Monday, April 24, 2017

Lucky Broken Girl (review)

*This post contains affiliate links that I may make commission from; however, all thoughts are my own.*

I know I've said it before, but I really enjoy reading book geared toward young readers, perhaps because I'm a mom of two kids in the 8-12 age group, but maybe more so because books were everything to me as a kid. I am always hopeful that I can find a book and give it to the right child and that's the one that starts a life long passion of reading.

Lucky Broken Girl - Ruth Behar

Based on the author's childhood in the 1960s, a young Cuban-Jewish immigrant girl is adjusting to her new life in New York City when her American dream is suddenly derailed. 

Ruthie Mizrahi and her family recently emigrated from Castro's Cuba to New York City. Just when she's finally beginning to gain confidence in her mastery of English and enjoying her reign as her neighborhood's hopscotch queen, a horrific car accident leaves her in a body cast and confined her to her bed for a long recovery. As Ruthie's world shrinks because of her inability to move, her powers of observation and her heart grow larger. She comes to understand how fragile life is, how vulnerable we all are as human beings, and how friends, neighbors, and the power of the arts can sweeten even the worst of times.

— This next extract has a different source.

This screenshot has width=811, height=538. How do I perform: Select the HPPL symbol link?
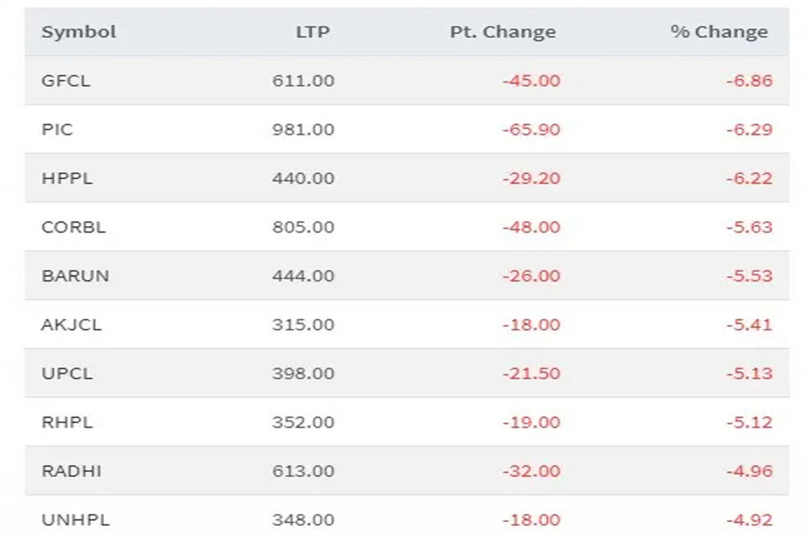click(x=67, y=178)
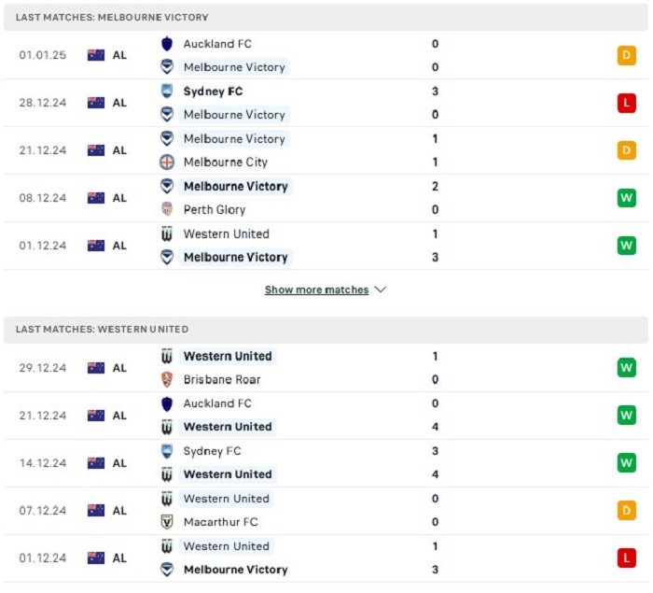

Easily the best thing about the book is the writing, it's written in the voice of a young Ruth and it reads as if a child her age actually is writing it. The book starts off with acquainting you with Ruthie and her family, a Jewish family having just immigrated from Cuba in the 1960's. Her mother is having a difficult time adjusting to life in America and relies on Ruth to translate English to Spanish for her. Ruth also has her own issues, at first being relegated to the "dumb class" she works so hard to get transferred to the "smart class". Finally, finally just as things are looking up for her, Ruth and her family are involved in a horrific car accident that leaves her in a body cast. Her mother begins to resent her because she becomes Ruth's primary care provider since they cannot afford a home nurse, and Ruth struggles with depression and anxiety.

It's an absolutely tragic story with a beautiful outcome that gently teaches children about tragedy, the vulnerability of life, persistence, and grief. It also highlights the cultural differences in America and what the challenges immigrant children face. I also loved the sheer optimism of Ruth's family about the opportunities America  holds for them. You can do anything, it's America! It's something so many of naturally born citizens take completely for granted, and I really appreciate this author showcasing that.

If you have a kiddo in grades 2-5 who enjoy reading, or perhaps they are an immigrant themselves, I highly recommend this book. It's a great selection to have as a classroom read and ask students what they think about Ruth's story, between her difficulties in school, her injury, and her fears as she recovers.